■ Requirement
No picture should appear in the copy. Transcribe exactly, and only, the lines from the one with "You are a computer-use" through the last line of the data below.
(Beginning of Given data)
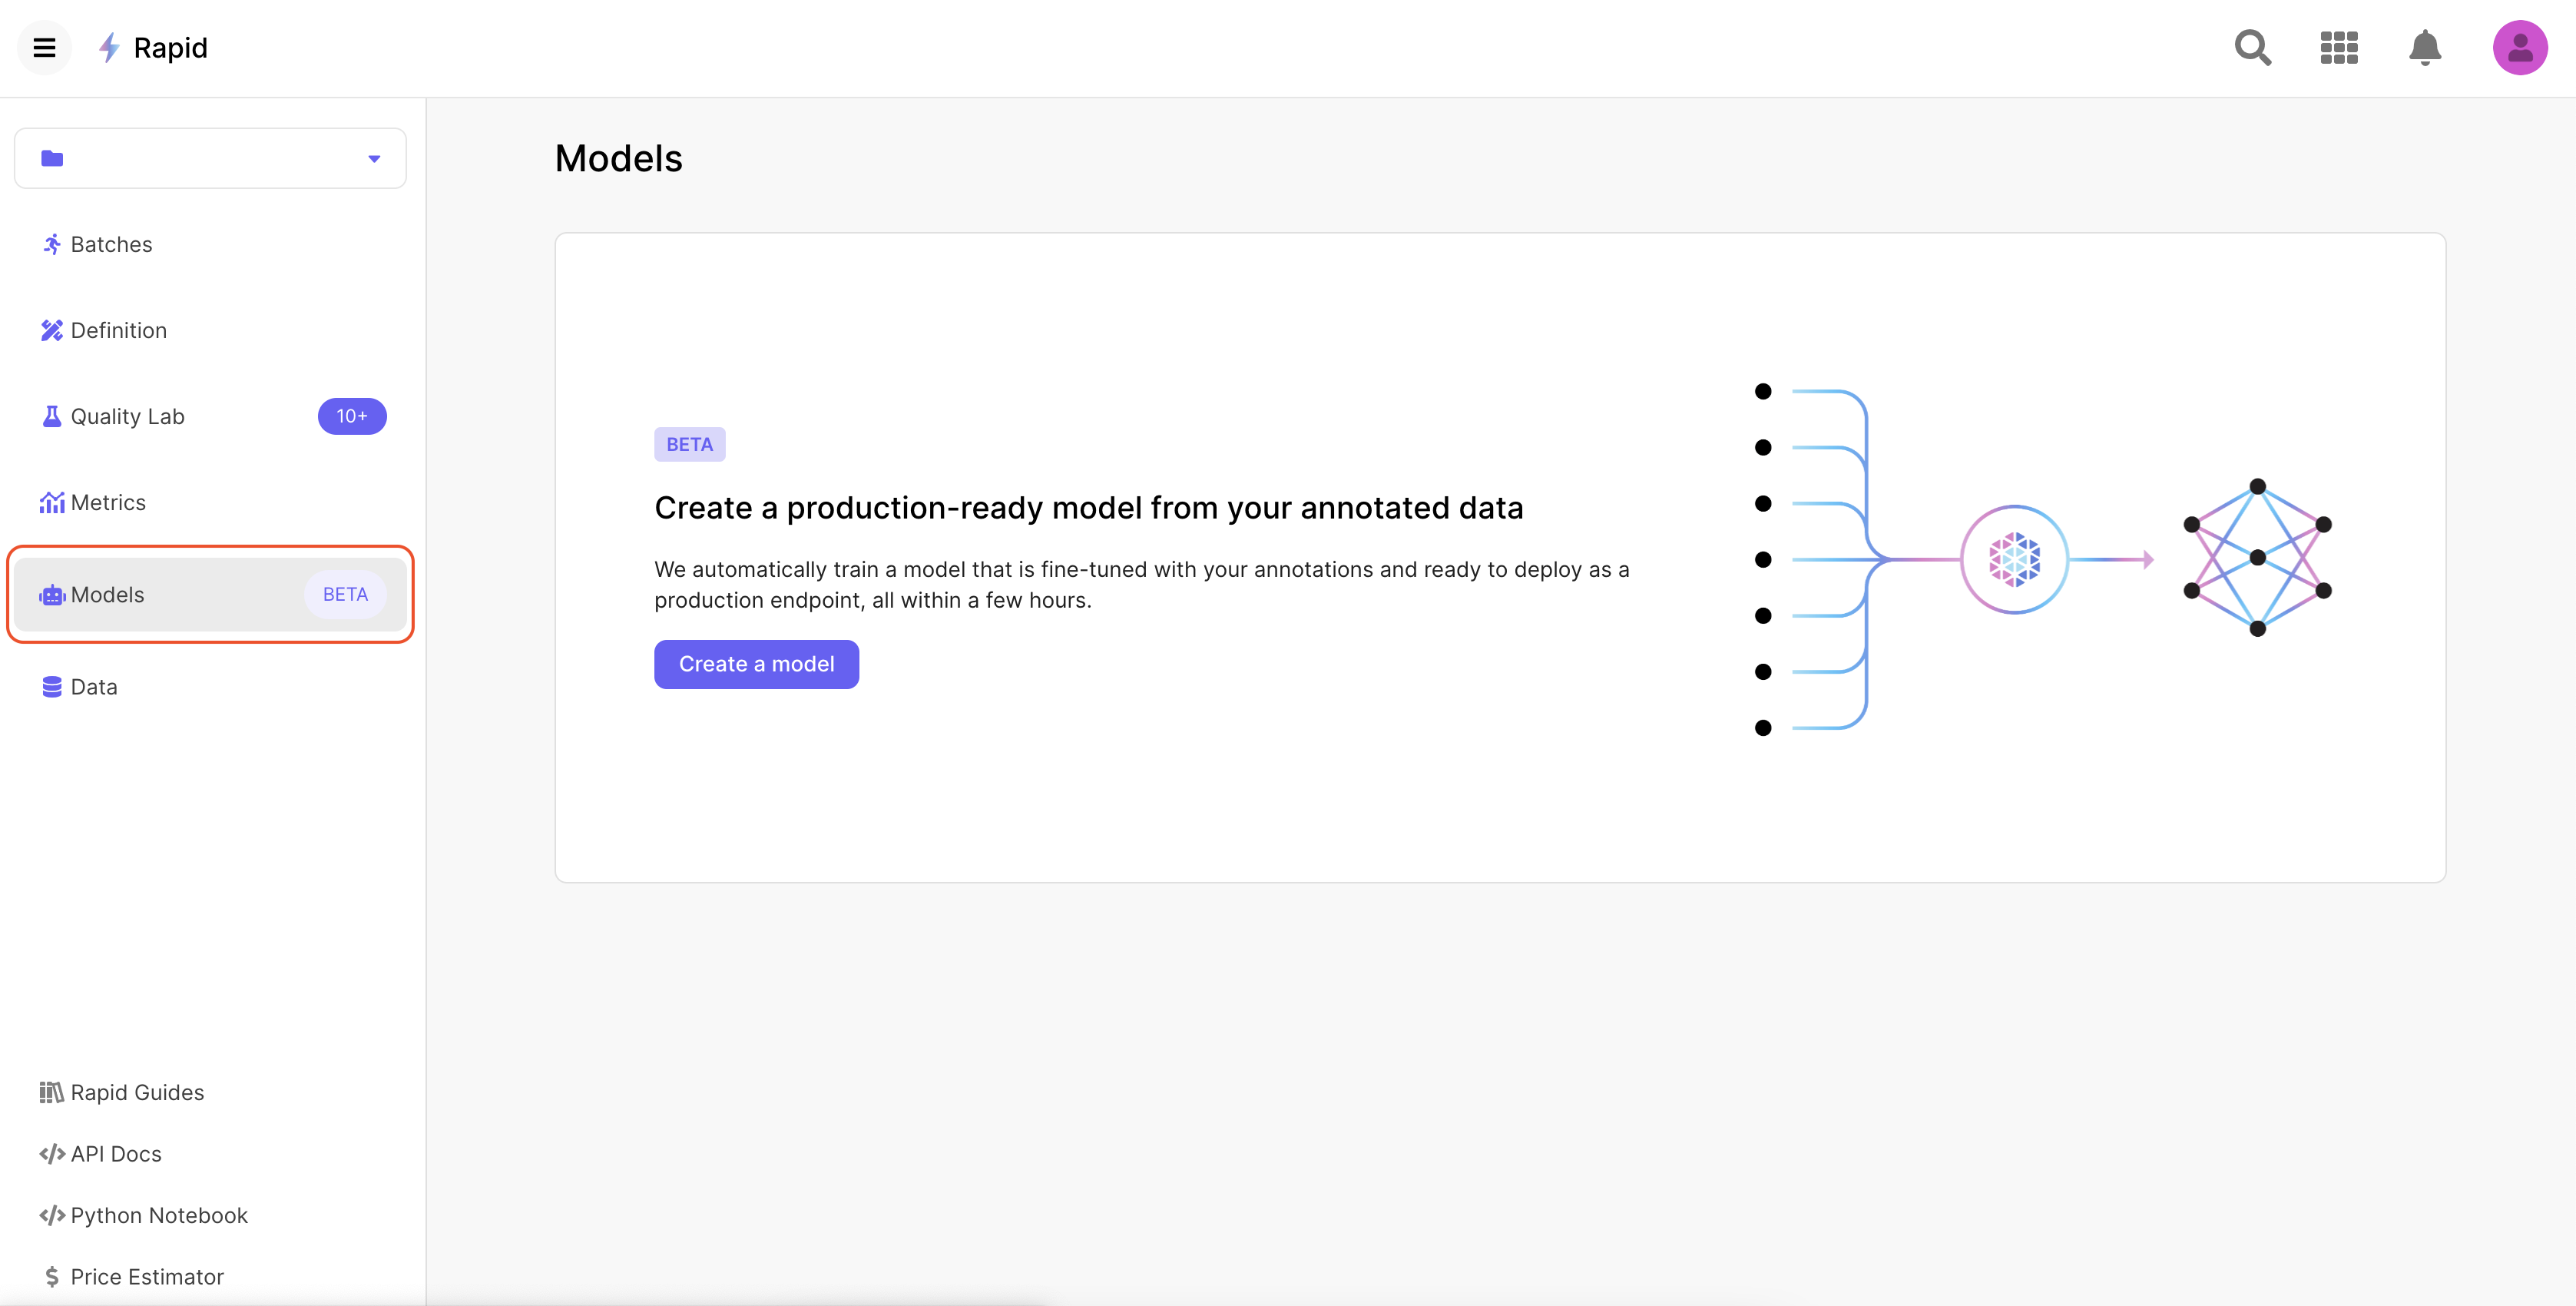This screenshot has height=1306, width=2576.
Task: Open the Definition sidebar item
Action: pyautogui.click(x=118, y=330)
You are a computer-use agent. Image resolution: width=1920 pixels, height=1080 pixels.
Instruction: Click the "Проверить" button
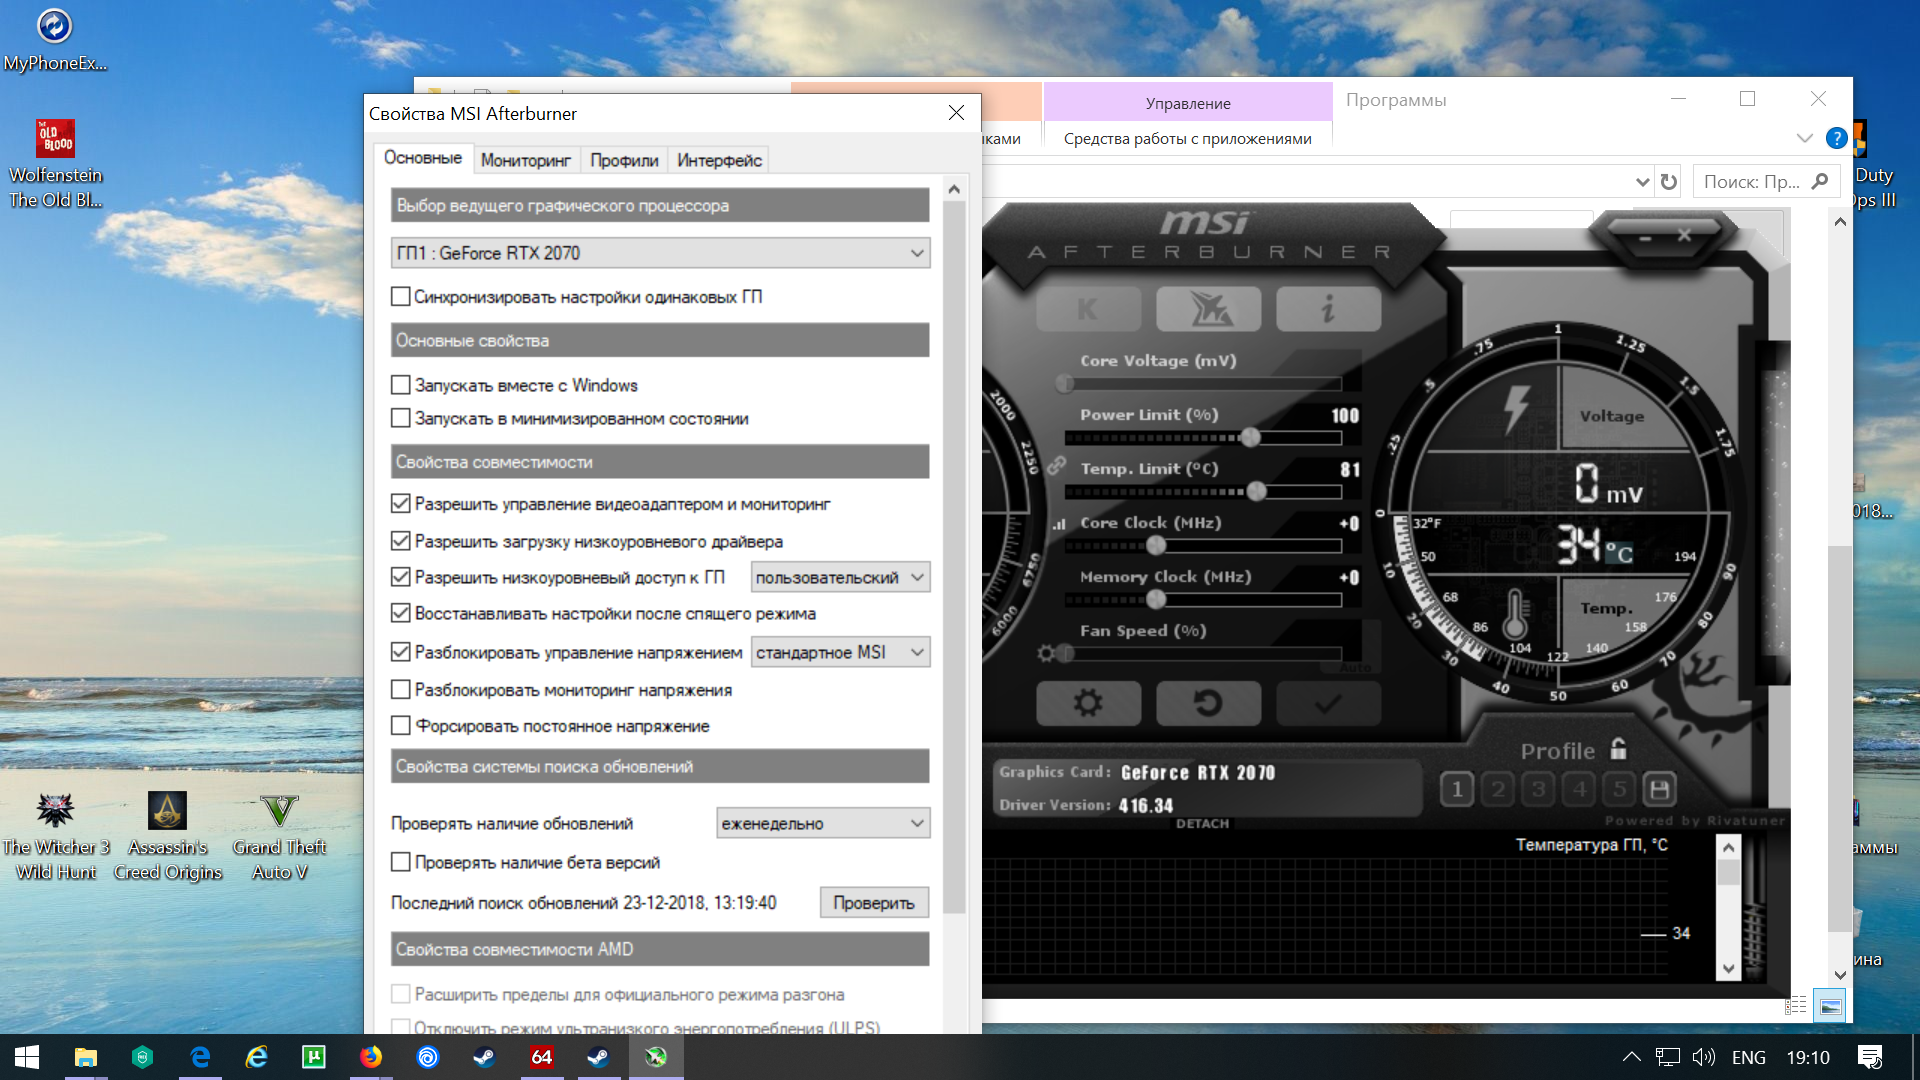[x=874, y=902]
(End of Given data)
■ Exercise solution
You are a computer-use agent. Image resolution: width=1920 pixels, height=1080 pixels.
Instruction: Click the "Проверить" button
[x=874, y=902]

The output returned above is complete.